EXERCISE BRIEF.
Look below for the line holding "The image size is (483, 284)." and the line holding "Given: Click the Inhubber logo icon". Repeat those two and everything between, exactly.

EXCERPTED DATA.
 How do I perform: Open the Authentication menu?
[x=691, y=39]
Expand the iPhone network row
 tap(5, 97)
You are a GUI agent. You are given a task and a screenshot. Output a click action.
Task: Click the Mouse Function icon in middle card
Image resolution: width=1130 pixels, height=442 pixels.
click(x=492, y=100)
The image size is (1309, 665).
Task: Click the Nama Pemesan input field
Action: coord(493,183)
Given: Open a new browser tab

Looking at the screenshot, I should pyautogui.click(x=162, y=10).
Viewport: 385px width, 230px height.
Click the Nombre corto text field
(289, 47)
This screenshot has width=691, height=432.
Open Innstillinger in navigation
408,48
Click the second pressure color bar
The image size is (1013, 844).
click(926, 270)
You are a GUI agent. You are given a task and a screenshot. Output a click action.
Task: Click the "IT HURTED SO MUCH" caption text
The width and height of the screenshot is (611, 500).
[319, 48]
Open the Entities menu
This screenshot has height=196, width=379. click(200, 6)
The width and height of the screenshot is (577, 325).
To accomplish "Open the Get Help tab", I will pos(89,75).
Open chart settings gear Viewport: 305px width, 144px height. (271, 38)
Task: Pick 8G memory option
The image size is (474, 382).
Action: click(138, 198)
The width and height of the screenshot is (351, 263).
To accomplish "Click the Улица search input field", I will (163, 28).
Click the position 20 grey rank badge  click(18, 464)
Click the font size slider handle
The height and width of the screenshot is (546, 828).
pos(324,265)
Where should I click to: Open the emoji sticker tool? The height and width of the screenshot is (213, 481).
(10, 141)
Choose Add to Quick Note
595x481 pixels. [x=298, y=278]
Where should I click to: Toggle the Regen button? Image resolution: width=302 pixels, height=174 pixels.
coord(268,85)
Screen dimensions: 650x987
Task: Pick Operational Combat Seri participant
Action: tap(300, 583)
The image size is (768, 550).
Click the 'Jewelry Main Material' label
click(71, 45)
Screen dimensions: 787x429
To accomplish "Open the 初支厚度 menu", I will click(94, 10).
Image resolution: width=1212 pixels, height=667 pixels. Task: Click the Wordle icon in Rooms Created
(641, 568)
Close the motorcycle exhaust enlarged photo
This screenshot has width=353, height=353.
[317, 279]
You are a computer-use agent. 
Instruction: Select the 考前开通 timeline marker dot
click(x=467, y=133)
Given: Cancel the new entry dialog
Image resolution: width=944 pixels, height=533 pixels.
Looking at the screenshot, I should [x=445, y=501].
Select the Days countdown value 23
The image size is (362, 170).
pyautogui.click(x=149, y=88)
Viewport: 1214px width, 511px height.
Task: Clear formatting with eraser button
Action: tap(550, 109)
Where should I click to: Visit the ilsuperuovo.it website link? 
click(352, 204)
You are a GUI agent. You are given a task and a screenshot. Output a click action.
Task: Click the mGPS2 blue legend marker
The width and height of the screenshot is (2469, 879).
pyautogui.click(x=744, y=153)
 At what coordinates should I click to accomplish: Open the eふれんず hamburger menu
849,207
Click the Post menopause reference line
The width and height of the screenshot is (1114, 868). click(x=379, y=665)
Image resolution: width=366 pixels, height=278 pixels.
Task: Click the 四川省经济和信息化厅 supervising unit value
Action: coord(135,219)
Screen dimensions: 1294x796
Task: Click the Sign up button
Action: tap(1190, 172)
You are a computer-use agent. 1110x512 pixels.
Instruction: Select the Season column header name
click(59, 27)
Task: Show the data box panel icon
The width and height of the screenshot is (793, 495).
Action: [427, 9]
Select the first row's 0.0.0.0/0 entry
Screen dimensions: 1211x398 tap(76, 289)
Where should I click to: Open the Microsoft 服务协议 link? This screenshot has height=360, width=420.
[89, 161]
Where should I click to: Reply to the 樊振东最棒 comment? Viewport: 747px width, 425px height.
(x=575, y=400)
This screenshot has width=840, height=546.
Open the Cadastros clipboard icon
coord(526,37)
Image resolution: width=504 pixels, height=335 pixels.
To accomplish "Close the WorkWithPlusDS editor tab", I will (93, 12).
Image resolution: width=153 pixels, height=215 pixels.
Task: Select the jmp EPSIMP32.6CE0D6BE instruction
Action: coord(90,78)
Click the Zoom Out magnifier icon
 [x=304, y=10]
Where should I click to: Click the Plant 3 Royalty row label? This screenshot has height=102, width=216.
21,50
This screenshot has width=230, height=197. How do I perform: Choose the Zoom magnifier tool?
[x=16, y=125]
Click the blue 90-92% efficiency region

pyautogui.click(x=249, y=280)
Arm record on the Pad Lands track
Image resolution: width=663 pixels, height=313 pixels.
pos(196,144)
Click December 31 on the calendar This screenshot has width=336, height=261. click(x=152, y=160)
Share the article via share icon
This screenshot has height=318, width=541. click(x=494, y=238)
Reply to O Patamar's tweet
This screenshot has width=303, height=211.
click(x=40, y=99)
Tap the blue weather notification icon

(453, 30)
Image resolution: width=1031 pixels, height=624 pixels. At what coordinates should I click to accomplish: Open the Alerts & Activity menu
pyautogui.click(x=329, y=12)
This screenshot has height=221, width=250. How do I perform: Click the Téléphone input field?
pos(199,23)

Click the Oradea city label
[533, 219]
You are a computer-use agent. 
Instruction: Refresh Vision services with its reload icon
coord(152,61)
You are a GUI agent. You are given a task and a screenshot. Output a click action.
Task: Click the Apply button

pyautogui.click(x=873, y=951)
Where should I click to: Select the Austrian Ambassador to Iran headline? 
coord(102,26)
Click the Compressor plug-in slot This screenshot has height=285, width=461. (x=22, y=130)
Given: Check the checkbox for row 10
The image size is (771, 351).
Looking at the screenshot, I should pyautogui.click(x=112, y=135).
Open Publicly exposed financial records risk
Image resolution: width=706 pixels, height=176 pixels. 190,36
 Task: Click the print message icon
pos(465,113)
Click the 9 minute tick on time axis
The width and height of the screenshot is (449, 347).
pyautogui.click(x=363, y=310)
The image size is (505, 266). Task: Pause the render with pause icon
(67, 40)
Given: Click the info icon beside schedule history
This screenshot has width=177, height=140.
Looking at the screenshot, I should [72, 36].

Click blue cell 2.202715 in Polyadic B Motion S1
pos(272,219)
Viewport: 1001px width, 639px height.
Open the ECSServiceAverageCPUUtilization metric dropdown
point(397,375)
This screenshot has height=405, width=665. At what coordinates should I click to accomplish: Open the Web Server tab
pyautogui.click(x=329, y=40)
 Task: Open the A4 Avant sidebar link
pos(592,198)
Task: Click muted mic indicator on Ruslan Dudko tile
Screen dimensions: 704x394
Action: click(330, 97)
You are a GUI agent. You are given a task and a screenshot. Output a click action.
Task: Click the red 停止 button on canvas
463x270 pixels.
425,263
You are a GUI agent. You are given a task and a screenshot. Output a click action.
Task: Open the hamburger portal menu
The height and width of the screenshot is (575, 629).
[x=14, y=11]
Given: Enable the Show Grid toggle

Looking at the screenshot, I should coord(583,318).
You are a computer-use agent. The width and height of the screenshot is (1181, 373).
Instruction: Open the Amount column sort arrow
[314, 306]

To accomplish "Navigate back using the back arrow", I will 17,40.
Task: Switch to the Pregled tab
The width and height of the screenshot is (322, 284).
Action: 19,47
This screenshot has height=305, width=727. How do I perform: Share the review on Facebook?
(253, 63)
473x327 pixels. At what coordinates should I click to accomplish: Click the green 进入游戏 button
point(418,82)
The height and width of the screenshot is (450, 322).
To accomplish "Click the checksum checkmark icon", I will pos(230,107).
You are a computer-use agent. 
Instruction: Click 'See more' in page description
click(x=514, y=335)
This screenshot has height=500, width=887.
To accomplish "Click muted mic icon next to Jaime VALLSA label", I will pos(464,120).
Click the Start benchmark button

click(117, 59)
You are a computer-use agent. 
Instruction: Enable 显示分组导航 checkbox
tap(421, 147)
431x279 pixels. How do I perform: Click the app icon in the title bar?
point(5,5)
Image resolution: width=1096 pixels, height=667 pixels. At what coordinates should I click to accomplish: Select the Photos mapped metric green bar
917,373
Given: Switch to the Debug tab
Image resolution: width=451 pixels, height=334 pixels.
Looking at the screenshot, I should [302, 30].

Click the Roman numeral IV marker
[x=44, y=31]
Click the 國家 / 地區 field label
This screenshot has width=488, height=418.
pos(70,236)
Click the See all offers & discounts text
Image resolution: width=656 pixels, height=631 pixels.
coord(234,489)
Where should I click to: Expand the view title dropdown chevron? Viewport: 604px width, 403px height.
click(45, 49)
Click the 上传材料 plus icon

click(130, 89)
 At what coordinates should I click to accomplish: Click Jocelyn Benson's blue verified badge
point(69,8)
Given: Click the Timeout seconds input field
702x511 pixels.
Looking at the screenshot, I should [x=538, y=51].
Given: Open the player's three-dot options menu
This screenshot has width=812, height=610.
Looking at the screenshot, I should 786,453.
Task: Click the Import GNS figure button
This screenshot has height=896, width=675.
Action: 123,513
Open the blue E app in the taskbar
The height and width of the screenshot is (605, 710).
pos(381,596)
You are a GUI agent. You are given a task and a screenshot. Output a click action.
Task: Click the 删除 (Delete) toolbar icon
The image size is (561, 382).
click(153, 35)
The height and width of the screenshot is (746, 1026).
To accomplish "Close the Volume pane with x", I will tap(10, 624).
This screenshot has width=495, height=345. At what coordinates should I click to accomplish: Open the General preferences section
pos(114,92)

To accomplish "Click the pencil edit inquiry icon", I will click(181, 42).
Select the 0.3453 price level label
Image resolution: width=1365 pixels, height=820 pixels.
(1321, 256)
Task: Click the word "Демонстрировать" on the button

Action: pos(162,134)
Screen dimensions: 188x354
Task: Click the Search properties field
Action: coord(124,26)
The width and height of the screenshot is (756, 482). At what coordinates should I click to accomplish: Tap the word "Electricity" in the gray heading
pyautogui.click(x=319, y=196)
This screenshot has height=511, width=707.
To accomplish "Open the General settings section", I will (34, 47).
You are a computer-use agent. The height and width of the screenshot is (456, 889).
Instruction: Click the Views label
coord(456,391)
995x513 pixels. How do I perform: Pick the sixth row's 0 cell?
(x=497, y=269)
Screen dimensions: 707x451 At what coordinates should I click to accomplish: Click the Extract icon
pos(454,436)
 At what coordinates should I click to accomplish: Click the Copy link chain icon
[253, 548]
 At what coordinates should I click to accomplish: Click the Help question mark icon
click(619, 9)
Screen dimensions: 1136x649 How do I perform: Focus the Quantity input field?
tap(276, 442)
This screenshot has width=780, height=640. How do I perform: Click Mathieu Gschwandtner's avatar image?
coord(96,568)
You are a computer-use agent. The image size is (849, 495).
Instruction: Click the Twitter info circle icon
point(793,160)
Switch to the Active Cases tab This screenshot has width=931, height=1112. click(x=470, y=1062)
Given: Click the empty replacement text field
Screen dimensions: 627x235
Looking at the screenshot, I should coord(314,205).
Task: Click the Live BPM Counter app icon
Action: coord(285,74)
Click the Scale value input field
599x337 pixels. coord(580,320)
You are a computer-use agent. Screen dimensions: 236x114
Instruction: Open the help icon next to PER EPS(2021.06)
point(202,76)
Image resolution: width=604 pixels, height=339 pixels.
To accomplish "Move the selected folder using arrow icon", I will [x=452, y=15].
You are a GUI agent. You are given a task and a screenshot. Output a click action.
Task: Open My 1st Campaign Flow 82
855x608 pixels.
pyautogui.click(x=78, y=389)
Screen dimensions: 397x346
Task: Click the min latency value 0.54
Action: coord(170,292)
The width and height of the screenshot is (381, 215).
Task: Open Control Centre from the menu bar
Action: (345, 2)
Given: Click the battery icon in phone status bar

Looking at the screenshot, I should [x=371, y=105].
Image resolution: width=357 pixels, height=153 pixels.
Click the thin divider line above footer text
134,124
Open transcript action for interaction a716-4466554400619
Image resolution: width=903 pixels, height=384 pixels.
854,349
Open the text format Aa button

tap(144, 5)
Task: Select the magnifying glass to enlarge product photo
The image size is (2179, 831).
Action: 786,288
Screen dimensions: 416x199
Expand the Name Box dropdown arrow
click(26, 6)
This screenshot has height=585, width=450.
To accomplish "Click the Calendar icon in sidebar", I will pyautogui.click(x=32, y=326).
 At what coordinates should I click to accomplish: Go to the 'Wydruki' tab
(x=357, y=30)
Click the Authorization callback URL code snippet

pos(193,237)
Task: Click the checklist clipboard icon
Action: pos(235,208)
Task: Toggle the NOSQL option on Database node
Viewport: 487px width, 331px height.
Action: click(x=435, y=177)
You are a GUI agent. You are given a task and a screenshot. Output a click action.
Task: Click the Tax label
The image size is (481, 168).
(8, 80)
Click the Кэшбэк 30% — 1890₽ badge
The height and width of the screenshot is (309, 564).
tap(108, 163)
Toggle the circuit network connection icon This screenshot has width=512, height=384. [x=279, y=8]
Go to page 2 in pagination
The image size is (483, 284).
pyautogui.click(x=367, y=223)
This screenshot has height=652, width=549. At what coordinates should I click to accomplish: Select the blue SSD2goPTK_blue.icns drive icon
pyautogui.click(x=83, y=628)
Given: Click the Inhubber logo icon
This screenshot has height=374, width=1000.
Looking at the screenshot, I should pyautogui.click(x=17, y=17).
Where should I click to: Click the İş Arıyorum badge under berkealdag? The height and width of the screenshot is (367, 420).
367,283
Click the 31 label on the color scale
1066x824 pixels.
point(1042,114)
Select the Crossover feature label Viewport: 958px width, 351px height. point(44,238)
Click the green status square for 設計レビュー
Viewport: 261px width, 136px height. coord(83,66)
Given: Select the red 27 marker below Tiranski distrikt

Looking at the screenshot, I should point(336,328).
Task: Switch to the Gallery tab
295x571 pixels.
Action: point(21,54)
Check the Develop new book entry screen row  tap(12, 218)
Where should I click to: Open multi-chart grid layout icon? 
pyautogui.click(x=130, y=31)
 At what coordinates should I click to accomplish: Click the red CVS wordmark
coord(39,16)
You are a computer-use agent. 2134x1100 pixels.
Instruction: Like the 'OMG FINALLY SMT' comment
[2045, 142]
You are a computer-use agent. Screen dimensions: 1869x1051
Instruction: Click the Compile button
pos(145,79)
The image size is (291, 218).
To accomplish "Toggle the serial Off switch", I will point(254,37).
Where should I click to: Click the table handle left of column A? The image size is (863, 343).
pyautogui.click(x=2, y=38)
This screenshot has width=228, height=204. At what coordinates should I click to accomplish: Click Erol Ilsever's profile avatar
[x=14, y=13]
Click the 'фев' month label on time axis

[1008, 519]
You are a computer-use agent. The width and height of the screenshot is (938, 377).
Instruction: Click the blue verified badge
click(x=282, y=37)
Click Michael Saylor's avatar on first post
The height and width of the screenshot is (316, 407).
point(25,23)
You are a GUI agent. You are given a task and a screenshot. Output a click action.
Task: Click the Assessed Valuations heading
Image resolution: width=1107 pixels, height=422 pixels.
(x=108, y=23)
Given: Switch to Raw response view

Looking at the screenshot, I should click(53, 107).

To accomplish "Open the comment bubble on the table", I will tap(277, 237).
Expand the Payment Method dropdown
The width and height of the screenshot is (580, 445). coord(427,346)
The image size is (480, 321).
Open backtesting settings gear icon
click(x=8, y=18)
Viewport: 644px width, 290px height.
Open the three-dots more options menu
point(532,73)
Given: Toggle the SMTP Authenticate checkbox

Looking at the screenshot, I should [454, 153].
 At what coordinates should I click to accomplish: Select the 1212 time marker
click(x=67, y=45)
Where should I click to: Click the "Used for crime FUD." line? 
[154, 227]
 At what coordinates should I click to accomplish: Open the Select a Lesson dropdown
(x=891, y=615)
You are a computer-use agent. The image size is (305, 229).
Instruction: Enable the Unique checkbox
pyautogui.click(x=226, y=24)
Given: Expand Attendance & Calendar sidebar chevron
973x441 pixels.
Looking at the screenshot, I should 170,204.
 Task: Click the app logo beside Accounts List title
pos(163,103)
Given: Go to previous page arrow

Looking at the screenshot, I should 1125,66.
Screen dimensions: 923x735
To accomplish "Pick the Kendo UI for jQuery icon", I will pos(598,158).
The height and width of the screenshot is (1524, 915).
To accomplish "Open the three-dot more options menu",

RESULT OF THE TASK.
The image size is (483, 284).
pyautogui.click(x=367, y=223)
This screenshot has height=652, width=549. At what coordinates should I click to accomplish: Select the blue SSD2goPTK_blue.icns drive icon
pyautogui.click(x=83, y=628)
Given: Click the Inhubber logo icon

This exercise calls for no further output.